The three rested in a hollow in the heights above Janua, well away from settlement. Its peacefulness was an ache in them. Birch stood around, leaves dancing to a breeze in the radiance of westbound Patricius. Prostrate juniper grew among the white trunks, itself dark blue-green and fragrant. A spring bubbled from a mossy bank. Somewhere a mockingbird trilled.

“The Zacharians will be out like a swarm of khrukai—swordwings,” Targovi said. “They’ll use aircraft and high-gain sensors. We’ll need all the woodcraft that is ours. And … we are not used to forest such as this.”

Diana smote fist on ground. “Be damned if we’ll die for naught, or skulk around useless till Magnusson’s slaughtered his way to the throne!” Her head and voice drooped. “Only what can we do?”

Axor cleared his throat. “I can do this much, beloved ones,” he said, almost matter-of-factly. “My size and lack of skill at concealment will betray us even before my bodily need has exhausted the rations. Let me angle off and divert pursuit while you two seek the mountains.” He lifted a hand against Diana’s anguished cry. “No, no, it is the sole sensible plan. I came along because, much though I abhor violence, as a Christian should, yet there seemed to be a chance to end the war before it devours lives by the millions. Also, while I cannot believe the Merseians are creatures of Satan, they would deprive many billions of whatever self-determination is left. It is a worthy cause. Afterward, if you live, pray that we be forgiven for the harm we have done our opponents, and for the repose of their souls, as I will pray.” His neck swayed upward from where he lay till light caught the crest of his head and made a crown of it. “Let me serve in the single way I am able. Lord, watch over my spirit, and the spirits of these my friends.”

This time the girl could not stem tears. “Oh, Axor—!”

“Quiet, you two blitherers,” Targovi grated. “What we want is less nobility and more thinking.”

He jumped and paced, not man-style but as a Tigery does, weaving in and out among the trees and around the bushes. His right hand stroked the blade of his great knife over the palm of the left, again and again. Teeth gleamed when he muttered on the track of his thought.

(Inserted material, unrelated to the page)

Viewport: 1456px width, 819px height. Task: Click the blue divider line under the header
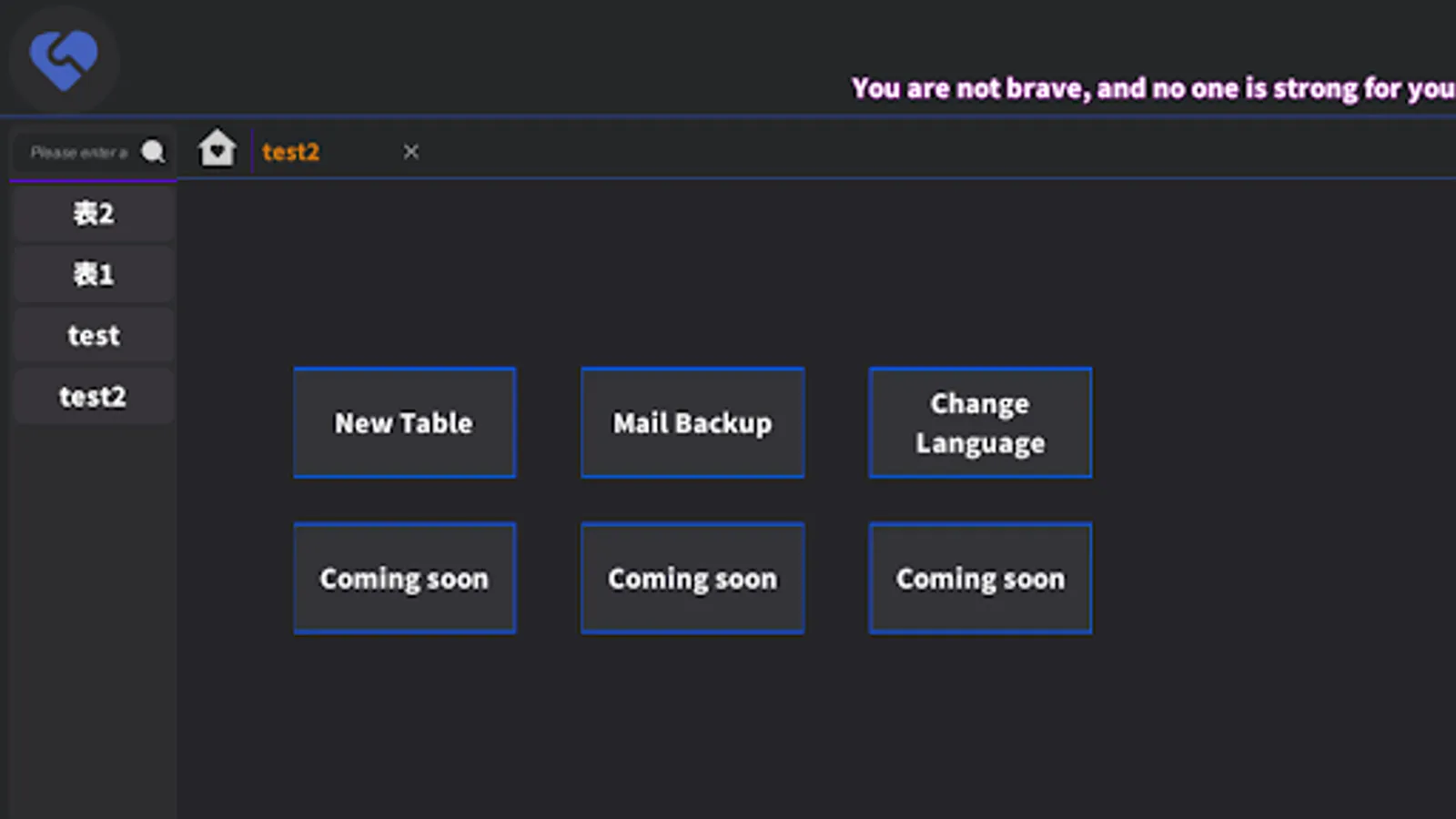(x=728, y=115)
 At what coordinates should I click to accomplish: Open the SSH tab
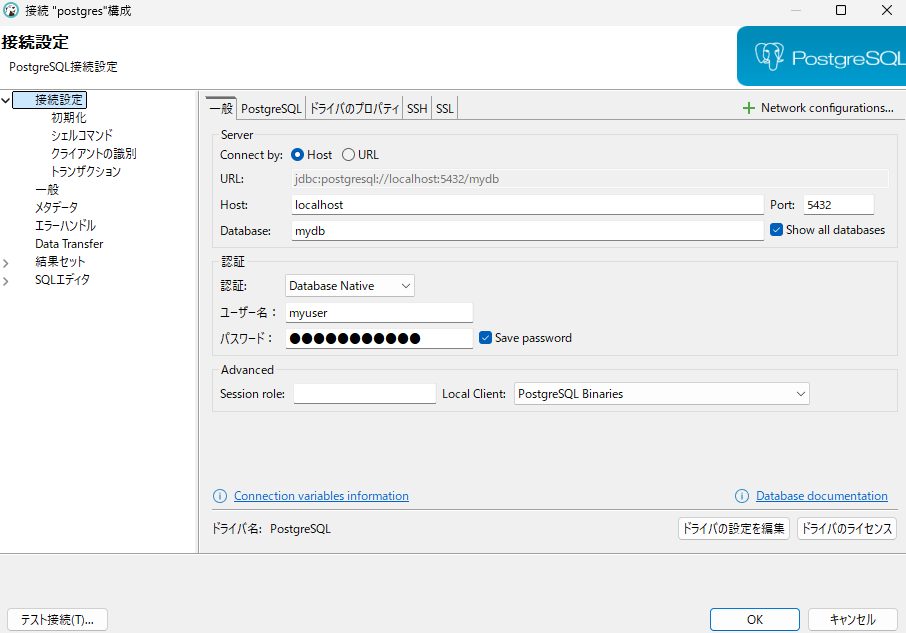point(417,109)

“I led us hither because I dared not suppose my deed at the command post would go undetected enough longer for us to rustle transportation and reach the mainland. In that I was right. My hope was that the Zacharians would show such confusion at the news, being inexperienced in affairs like this, that we could double back and find means of escape—mayhap forcing the owner of a vehicle to cover for us. After all, they had not been well organized at the post. The hope was thin just the same, and now is not a wisp. I think their … oneness … makes them able to react to the unforeseen as coolly as an individual, not with the babble and cross purposes of an ordinary human herd taken by surprise. You heard the broadcast. Every car and boat will stay in a group of three or more, under guard. Every movement from the island will be stopped for inspection. This will prevail until we are captured or slain.